Morgue Firepit
MORGUE FIREPIT
~Miss A
Tell me, don’t argue, which direction did the wind blow,
For I hear the fire pits blazing, humble footsteps on show,
Please explain to me, what I did wrong?
I see the chase, the cattle of heart running,
I’m scared as much as I’m amused to find you again,
To see you in the light, when you trespassed the darkness.
I trust in the beauty of earth, still it does wonders on
me,
I believe the rush in my aorta is self explanatory,
That I breathe fine, and the candle of
my life is burning ,
I don’t need to see you my lord, not right now in churning.
I promise to pray to you, with all my heart,
To devote truly; then to humble your plans with ornery.
You’ve come to my lane, I’m starting to feel the heat stroke,
Hope you’ll change your mind, ‘cause I hear sirens, I hear roar,
Are my tempted day dreams of running away in bad weather yours?
But I fail, to resemble the parts of speech when it comes to you.
I tend to forget all the words I’ve learned with time, it’s brusque,
It scares me, but I can’t seem to figure out; the pin-point of it.
This relationship is fragile, where seeing you hurts, and not- even more,
For you’re the creature of the night, you know to hunt, to crush 'n burn,
I see myself and I know, I’m the perfect victim you’ve been looking for.
You harmonize the scales of pain, which pierce through my soul,
As you reach out for your gifts, I burn as I’m giving you my all.
I feel as if drowning in air; as if I’m floating in water; diving in void.
A brush over your fingernails; you guide me over with all I can have,
But in the place, you don’t enlighten my demand for mercy,
A look into your pupil, and you demean me with your scandalous depth,
Here I was all but trying to stay away from resemblance, morgue fire-pit.

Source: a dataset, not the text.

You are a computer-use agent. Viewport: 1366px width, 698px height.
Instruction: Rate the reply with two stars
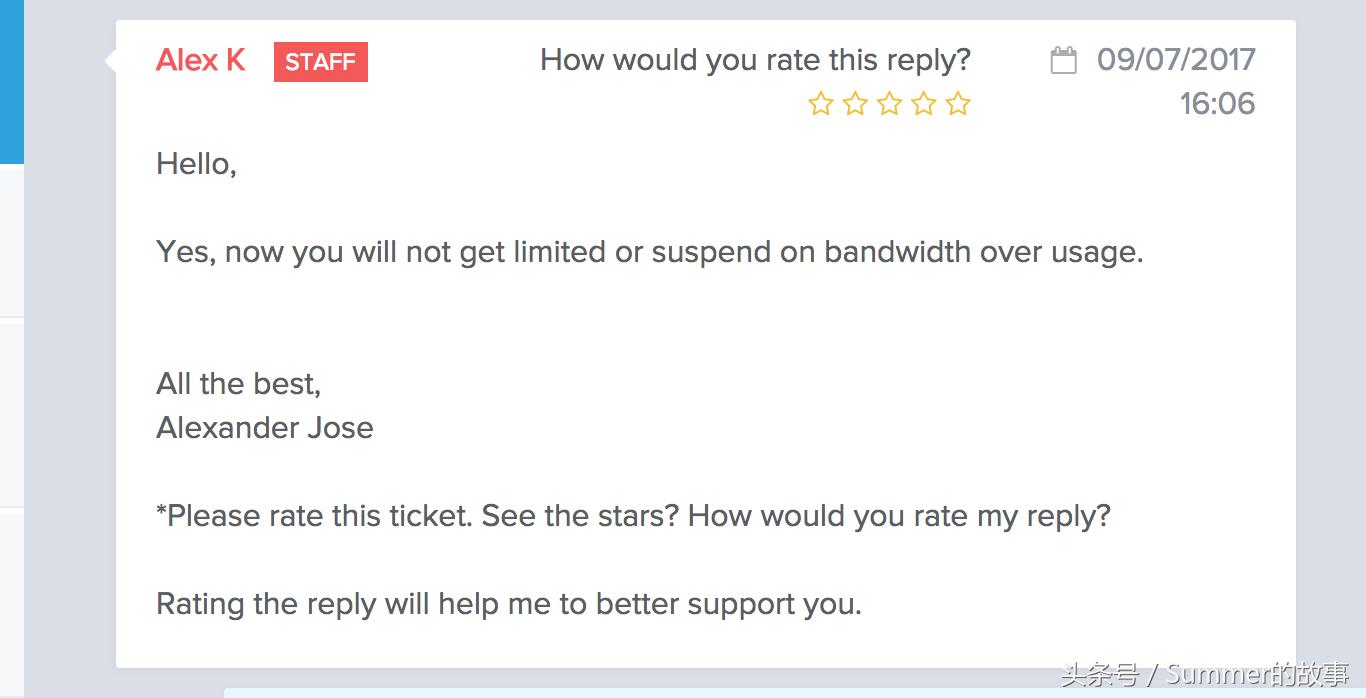pyautogui.click(x=855, y=104)
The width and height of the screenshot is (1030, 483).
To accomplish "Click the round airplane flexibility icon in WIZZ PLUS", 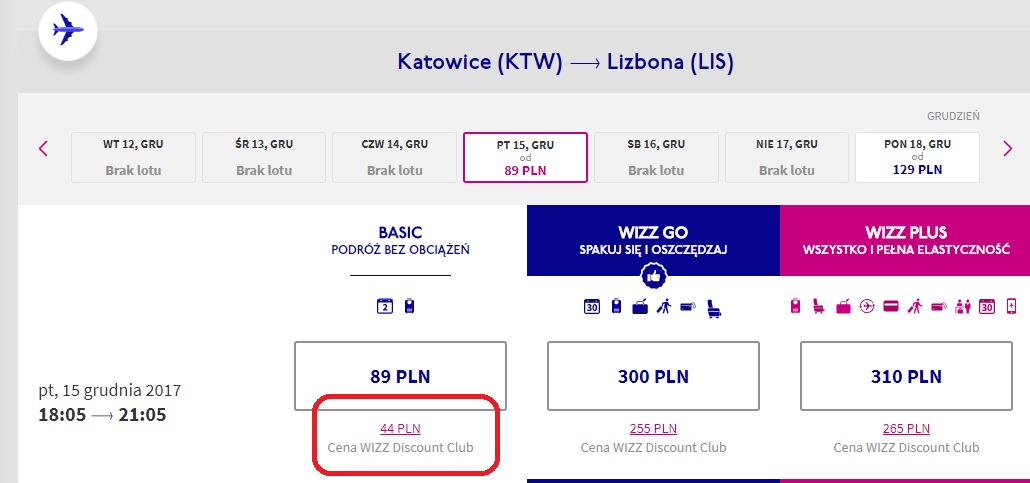I will [867, 306].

Your advices are too bitter to be taken, harsh in a way I can’t resonate.
Makes me question my ability to judge and see clearly.
Dear lord, I would like you to know, even with the deep sated pleasures,
That you say you can help me find, still
I would like to reject the offer.
I’m willing to take the path of pain, even if it might turn frugal,
It’s a win-win for you isn’t it? Your precious when cherished won’t break,
If it breaks, I’m all yours to daunt the cherish in all the haunting ways.
So hide your slick smile my lord, I won’t enter the morgue fire-pit yet.